Mrs. Goldblum apparently did not hear the crash or Amanda. “To love and be loved in return is the greatest gift life has to offer. To love those who don’t love themselves is—” Mrs. Goldblum refolded her napkin in her lap and then smoothed it with the palm of her hand, over and over. “I was very fortunate,” she finally said. “Mr. Goldblum and I had a wonderful marriage.”

“Why?”

Mrs. Goldblum looked surprised. “Why, compromise. Every good marriage is one of compromise. Of acceptance. The pleasure and satisfaction of knowing that you both are willing to give up certain things in exchange for receiving much more than you could have alone.”
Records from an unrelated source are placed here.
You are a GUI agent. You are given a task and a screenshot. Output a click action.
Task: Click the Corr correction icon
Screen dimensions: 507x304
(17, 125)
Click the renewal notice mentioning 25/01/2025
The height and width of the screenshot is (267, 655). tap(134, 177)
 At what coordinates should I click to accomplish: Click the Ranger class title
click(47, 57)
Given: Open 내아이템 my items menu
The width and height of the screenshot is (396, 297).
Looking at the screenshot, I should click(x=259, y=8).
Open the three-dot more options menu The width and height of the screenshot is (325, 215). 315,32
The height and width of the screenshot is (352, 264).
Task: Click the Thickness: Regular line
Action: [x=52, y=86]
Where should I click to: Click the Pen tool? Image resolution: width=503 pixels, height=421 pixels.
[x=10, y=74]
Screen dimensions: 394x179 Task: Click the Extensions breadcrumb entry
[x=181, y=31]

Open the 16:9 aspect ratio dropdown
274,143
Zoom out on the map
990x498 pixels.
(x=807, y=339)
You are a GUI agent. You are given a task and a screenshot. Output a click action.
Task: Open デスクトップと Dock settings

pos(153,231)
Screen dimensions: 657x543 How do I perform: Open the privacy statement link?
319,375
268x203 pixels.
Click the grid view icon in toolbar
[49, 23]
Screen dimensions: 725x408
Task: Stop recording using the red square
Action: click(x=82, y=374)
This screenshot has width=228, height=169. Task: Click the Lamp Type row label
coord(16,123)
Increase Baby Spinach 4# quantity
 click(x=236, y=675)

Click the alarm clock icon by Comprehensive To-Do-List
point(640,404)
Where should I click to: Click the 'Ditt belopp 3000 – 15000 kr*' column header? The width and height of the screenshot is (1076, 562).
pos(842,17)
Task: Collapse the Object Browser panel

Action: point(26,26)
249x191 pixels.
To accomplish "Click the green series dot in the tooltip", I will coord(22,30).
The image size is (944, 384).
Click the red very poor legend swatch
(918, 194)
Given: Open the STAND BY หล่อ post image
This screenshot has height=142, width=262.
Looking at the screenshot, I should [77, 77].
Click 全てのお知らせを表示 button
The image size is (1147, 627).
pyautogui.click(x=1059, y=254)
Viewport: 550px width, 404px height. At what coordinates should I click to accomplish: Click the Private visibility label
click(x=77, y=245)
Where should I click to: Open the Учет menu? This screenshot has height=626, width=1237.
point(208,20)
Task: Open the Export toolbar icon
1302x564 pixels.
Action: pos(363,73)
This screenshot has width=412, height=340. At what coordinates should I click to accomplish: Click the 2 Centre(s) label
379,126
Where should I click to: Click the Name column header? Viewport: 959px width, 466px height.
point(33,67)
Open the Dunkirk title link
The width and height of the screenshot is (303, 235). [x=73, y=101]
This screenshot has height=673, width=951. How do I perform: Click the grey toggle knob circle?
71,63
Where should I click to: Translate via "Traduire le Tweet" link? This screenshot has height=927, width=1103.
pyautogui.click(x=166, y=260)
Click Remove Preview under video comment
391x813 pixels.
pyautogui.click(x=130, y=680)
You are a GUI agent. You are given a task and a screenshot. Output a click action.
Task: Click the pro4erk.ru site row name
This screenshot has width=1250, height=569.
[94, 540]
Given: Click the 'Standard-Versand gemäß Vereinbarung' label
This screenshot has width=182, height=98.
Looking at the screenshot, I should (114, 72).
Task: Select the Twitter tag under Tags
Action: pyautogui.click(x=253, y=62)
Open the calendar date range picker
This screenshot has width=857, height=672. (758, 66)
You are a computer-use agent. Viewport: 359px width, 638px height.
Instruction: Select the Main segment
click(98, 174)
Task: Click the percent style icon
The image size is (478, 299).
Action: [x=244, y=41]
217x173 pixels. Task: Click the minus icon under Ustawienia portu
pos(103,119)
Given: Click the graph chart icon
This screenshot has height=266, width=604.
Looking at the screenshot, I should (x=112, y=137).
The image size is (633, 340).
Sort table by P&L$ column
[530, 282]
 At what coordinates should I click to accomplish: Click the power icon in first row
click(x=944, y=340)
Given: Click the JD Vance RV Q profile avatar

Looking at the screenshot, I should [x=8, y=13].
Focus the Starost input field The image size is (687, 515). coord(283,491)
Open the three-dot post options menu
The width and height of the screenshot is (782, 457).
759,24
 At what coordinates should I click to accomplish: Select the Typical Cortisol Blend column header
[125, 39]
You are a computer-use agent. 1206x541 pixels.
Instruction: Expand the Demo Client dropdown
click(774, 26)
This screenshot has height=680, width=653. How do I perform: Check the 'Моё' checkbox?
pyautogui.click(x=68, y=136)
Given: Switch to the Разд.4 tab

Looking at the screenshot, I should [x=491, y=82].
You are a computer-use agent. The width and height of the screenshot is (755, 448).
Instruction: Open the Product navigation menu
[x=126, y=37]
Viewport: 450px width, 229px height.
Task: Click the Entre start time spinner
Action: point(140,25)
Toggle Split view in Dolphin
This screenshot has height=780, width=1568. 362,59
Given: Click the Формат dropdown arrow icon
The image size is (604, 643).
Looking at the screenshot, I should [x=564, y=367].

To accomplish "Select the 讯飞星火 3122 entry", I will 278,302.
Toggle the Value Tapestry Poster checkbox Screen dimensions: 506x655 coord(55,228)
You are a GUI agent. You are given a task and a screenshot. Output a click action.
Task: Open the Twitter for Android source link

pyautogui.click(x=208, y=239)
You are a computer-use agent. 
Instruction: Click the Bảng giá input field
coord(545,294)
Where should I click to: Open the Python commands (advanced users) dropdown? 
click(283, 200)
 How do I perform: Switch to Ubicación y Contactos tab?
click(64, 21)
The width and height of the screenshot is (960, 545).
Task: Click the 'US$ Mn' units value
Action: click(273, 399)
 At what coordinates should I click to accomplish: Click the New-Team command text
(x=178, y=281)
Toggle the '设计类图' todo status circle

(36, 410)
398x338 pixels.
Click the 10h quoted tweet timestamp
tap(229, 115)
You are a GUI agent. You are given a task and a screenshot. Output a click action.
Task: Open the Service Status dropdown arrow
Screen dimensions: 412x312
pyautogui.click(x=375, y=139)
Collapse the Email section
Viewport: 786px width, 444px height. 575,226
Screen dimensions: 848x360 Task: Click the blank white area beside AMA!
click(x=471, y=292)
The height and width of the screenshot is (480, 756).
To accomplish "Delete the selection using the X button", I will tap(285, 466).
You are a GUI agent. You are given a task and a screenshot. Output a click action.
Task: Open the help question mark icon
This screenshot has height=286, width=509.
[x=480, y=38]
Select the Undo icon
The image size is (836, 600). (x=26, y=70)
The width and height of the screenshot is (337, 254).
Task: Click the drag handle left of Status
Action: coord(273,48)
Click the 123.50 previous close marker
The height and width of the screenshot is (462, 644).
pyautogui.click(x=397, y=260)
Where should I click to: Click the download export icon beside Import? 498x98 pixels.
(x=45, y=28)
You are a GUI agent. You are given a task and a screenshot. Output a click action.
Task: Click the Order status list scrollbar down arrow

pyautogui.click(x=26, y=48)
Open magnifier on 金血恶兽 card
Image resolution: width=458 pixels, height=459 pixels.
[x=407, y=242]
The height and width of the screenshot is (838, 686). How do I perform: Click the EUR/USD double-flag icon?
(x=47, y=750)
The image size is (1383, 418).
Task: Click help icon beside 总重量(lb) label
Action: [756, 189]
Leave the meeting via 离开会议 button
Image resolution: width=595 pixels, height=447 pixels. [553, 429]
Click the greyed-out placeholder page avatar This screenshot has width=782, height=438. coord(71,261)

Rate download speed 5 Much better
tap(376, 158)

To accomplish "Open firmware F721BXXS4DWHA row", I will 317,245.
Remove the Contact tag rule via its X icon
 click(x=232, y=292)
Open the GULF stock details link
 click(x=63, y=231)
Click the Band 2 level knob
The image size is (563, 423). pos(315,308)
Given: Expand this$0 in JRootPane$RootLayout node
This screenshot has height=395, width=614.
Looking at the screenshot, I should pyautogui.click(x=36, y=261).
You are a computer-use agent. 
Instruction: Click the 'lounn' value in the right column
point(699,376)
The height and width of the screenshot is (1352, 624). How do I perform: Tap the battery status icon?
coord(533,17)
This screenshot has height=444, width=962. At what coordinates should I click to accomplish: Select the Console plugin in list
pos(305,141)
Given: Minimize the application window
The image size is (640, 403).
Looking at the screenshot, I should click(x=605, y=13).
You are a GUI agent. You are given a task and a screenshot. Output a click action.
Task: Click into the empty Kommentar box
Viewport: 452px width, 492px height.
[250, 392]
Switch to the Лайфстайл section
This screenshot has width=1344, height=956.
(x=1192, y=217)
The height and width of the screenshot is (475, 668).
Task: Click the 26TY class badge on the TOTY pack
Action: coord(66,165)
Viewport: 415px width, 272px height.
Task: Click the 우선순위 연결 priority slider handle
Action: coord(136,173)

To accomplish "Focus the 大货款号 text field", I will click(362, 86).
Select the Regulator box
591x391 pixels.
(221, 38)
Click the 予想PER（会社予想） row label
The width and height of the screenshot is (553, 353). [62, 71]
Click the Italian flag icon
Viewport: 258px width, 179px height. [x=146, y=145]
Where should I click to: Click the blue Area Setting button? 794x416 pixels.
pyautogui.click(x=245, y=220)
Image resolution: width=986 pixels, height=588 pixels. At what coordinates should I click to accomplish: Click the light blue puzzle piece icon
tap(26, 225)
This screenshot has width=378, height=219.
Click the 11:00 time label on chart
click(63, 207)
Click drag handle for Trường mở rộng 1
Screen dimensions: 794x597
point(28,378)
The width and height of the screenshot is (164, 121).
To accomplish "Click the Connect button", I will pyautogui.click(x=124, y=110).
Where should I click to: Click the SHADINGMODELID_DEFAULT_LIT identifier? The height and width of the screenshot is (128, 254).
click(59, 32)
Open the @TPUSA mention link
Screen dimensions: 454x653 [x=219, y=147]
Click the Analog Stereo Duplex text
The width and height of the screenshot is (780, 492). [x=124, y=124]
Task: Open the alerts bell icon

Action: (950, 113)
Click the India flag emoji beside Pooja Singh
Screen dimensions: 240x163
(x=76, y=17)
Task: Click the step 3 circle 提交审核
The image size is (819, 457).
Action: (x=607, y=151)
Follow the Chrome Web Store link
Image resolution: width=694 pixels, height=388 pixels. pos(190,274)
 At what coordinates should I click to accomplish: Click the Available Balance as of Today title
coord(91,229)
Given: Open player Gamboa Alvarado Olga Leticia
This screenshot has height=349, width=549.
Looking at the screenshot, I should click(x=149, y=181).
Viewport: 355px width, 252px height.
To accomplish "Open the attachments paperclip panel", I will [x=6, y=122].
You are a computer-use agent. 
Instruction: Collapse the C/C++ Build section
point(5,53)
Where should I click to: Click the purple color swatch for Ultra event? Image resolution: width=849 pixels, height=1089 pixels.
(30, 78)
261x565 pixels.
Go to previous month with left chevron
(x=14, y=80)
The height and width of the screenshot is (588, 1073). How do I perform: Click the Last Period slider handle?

Amanda touched at her pearls. “What kind of compromises did you make?”

“Oh, gracious,” Mrs. Goldblum said, looking past Amanda to the window. Her voice grew faint. “It’s been so many years, I can hardly remember what I cared about before Mr. Goldblum. Dances, friends, pretty ribbons, I suppose. Isn’t it odd,” she said, bringing her eyes back to Amanda, “I can’t seem to remember anything of importance before I was married.”

Or afterward, Amanda thought.

“And once the children arrived”—she chuckled to herself, shaking her head— “there was no time to miss anything.”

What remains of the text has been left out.